:: EXERCISE DIRECTIONS ::
Search the entries below for the string "editor" and copy the lines that hold it.

-- RECORDS FOR THIS TASK follows --

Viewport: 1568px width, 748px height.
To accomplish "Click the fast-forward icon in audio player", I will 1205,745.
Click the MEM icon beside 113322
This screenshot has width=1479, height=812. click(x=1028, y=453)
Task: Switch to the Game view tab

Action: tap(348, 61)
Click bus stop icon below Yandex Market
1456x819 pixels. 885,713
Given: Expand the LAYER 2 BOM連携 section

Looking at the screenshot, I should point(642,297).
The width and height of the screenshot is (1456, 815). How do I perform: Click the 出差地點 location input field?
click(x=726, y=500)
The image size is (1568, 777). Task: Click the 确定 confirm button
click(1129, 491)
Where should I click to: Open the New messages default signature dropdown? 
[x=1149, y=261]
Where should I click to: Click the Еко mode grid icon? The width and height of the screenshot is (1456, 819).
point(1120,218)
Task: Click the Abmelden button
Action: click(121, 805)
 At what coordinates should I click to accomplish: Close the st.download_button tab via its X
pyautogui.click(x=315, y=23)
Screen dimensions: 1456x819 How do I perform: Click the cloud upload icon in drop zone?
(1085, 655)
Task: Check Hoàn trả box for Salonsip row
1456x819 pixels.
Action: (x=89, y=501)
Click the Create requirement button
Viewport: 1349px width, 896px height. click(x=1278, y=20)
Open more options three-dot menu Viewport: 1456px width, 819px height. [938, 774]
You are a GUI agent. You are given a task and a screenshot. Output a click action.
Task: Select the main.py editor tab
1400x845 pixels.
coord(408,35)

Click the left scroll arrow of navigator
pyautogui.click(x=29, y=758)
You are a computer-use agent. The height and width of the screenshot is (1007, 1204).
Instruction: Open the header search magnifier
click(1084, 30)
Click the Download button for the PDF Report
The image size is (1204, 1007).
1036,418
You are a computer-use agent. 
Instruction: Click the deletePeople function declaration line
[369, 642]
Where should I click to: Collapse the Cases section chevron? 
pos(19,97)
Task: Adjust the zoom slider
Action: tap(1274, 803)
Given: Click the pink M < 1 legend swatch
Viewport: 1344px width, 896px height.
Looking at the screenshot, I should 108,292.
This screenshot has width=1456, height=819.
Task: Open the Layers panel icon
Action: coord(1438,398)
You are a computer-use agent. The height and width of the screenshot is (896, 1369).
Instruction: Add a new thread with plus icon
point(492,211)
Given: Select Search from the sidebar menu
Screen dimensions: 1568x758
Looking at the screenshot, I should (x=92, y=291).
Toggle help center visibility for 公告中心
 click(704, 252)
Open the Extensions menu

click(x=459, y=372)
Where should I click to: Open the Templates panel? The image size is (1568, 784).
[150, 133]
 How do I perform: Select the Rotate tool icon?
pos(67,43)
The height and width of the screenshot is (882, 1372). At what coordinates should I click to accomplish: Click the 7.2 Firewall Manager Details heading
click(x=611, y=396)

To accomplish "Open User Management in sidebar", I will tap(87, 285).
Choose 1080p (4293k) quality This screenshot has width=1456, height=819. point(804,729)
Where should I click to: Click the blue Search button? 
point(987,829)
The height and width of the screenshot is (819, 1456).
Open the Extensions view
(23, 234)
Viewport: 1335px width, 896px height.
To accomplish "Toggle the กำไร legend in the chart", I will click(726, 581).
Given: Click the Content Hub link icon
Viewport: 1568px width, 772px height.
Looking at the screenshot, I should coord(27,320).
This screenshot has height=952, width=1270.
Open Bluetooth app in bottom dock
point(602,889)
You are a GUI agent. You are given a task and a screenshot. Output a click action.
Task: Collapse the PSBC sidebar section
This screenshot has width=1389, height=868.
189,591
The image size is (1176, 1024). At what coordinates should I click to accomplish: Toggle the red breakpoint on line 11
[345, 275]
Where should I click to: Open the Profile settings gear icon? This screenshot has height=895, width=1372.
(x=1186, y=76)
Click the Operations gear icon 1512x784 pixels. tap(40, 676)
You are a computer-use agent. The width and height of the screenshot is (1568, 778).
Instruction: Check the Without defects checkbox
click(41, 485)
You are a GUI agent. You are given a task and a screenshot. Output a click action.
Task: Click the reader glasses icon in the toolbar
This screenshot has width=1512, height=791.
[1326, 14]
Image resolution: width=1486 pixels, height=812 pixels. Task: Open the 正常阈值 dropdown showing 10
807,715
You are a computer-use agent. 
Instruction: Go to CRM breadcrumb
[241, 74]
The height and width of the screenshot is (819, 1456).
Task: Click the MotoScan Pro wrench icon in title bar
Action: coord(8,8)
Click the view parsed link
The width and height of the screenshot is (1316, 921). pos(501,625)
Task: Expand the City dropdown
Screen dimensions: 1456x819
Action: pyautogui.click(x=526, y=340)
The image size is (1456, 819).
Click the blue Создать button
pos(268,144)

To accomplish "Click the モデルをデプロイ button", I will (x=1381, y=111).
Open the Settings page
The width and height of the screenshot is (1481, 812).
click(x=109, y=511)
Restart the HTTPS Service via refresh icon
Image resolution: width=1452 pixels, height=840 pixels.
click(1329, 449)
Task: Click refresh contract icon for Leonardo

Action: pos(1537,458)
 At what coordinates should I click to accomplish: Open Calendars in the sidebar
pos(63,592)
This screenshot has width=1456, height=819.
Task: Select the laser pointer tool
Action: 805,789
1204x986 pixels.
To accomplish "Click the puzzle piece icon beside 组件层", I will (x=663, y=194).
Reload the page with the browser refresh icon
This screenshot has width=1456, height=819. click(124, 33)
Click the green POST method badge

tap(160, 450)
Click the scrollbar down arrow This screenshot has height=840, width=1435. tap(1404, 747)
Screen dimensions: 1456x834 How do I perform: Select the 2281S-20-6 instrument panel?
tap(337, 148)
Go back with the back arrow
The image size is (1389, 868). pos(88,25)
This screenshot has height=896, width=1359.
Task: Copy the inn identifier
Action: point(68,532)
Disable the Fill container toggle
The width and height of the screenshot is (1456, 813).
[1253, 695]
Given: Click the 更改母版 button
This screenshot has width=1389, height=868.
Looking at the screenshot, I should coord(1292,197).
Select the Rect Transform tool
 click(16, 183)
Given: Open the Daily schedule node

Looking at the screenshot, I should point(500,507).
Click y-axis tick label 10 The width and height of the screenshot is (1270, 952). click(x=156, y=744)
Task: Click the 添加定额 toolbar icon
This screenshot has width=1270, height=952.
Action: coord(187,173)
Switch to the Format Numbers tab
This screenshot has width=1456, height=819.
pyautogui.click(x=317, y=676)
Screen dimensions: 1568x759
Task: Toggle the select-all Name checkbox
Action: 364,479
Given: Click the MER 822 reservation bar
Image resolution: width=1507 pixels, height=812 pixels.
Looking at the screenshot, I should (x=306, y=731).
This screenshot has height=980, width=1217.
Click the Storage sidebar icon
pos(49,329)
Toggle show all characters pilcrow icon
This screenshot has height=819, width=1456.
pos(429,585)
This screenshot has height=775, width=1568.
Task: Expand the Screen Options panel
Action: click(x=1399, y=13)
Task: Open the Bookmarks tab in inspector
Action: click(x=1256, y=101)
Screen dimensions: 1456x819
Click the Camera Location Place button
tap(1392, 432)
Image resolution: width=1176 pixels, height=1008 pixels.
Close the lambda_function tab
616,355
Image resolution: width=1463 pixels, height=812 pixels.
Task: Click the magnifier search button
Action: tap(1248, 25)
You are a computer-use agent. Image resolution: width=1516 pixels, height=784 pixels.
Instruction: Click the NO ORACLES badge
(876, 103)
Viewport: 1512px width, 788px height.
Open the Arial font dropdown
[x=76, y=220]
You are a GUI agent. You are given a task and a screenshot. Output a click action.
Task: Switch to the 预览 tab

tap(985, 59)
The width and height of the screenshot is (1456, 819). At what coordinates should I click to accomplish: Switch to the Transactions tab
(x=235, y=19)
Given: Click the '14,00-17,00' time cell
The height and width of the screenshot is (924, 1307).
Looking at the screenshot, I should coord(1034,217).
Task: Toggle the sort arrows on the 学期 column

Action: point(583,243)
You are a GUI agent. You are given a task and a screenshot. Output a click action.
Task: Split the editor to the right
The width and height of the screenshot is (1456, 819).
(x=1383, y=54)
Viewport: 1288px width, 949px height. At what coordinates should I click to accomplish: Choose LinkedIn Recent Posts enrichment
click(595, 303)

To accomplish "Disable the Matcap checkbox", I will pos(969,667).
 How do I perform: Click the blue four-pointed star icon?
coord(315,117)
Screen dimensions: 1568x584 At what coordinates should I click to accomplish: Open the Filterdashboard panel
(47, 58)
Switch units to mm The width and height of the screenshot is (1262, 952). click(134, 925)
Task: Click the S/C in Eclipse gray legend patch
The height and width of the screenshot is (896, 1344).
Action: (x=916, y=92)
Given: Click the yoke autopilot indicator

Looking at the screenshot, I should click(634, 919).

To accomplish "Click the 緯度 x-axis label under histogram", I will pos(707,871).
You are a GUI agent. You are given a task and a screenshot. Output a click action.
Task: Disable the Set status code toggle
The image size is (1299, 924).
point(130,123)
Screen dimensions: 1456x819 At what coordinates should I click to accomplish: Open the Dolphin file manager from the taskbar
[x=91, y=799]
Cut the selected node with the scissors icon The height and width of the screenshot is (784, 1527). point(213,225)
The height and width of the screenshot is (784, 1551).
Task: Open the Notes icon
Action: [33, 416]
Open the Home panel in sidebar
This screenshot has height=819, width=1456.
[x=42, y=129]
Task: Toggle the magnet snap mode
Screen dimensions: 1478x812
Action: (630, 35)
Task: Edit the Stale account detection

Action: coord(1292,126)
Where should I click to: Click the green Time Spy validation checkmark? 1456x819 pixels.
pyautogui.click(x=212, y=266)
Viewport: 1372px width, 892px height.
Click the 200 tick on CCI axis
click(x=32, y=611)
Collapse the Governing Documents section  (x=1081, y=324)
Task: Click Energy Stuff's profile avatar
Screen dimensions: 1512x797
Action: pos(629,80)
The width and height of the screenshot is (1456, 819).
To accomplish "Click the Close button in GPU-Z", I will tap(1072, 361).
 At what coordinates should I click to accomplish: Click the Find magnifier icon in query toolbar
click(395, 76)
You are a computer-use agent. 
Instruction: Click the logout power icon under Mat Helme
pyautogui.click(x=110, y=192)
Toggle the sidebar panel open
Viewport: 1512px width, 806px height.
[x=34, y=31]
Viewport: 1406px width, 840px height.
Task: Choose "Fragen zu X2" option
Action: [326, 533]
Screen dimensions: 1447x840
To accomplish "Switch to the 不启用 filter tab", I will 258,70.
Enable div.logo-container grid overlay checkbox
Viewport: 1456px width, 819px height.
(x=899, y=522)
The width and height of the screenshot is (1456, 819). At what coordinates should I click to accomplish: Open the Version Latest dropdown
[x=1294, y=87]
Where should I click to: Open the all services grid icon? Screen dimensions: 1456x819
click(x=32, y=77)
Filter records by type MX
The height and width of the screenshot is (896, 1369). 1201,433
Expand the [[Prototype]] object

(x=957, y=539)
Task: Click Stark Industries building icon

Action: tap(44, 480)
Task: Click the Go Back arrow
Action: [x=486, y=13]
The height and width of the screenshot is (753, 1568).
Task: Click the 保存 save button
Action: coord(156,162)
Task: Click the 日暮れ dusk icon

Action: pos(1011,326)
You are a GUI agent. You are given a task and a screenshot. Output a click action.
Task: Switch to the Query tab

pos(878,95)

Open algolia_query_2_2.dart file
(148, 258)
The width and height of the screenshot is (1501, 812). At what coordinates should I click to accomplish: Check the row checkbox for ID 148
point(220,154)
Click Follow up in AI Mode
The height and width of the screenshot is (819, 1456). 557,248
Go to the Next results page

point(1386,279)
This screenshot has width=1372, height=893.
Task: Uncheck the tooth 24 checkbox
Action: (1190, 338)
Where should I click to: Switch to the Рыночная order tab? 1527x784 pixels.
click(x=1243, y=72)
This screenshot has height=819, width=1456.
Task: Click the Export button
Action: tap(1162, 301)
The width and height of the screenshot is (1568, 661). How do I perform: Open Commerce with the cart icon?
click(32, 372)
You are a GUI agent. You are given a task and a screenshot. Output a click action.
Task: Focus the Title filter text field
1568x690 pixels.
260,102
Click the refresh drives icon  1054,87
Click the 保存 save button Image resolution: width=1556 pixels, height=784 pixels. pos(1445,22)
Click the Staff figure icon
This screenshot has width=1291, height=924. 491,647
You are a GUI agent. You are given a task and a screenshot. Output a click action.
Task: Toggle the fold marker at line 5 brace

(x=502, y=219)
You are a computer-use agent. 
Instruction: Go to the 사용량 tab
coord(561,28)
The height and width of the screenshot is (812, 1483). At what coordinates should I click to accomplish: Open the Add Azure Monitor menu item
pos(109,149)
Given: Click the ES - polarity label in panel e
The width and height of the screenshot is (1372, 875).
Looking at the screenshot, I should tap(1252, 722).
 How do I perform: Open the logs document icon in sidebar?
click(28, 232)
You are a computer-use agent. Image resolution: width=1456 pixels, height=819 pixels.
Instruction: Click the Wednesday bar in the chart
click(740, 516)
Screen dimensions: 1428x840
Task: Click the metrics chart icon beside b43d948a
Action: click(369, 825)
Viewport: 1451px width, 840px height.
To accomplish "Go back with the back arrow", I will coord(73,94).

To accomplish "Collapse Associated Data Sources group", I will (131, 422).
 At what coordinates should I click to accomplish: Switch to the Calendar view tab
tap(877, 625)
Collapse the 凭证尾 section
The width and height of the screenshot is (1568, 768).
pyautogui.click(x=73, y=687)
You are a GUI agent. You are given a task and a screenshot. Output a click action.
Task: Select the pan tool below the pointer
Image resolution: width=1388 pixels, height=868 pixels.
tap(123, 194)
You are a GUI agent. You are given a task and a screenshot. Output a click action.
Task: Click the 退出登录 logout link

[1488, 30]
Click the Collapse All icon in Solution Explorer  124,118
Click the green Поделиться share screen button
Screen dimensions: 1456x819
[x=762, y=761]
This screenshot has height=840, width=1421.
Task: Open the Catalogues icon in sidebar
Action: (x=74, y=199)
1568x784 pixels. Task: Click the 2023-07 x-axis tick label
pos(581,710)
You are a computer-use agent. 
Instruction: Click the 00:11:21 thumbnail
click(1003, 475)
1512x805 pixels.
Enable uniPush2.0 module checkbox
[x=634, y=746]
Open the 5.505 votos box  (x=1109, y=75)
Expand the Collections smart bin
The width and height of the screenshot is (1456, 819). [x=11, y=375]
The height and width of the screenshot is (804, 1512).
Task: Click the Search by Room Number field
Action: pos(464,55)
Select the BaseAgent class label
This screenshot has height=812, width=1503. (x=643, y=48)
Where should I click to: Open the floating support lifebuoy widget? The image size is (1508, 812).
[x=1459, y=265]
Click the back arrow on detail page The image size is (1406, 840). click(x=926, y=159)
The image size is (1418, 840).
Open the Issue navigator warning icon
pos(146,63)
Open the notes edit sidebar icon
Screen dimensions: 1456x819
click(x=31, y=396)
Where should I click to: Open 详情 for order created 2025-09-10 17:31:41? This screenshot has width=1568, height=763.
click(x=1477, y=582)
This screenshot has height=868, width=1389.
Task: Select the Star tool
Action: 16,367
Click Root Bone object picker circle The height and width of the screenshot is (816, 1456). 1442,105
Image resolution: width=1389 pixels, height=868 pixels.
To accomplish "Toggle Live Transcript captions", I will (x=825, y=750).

-- RECORDS FOR THIS TASK concluded --

:: REPLY TO THE EXERCISE ::
Task: Select the main.py editor tab
Task: Split the editor to the right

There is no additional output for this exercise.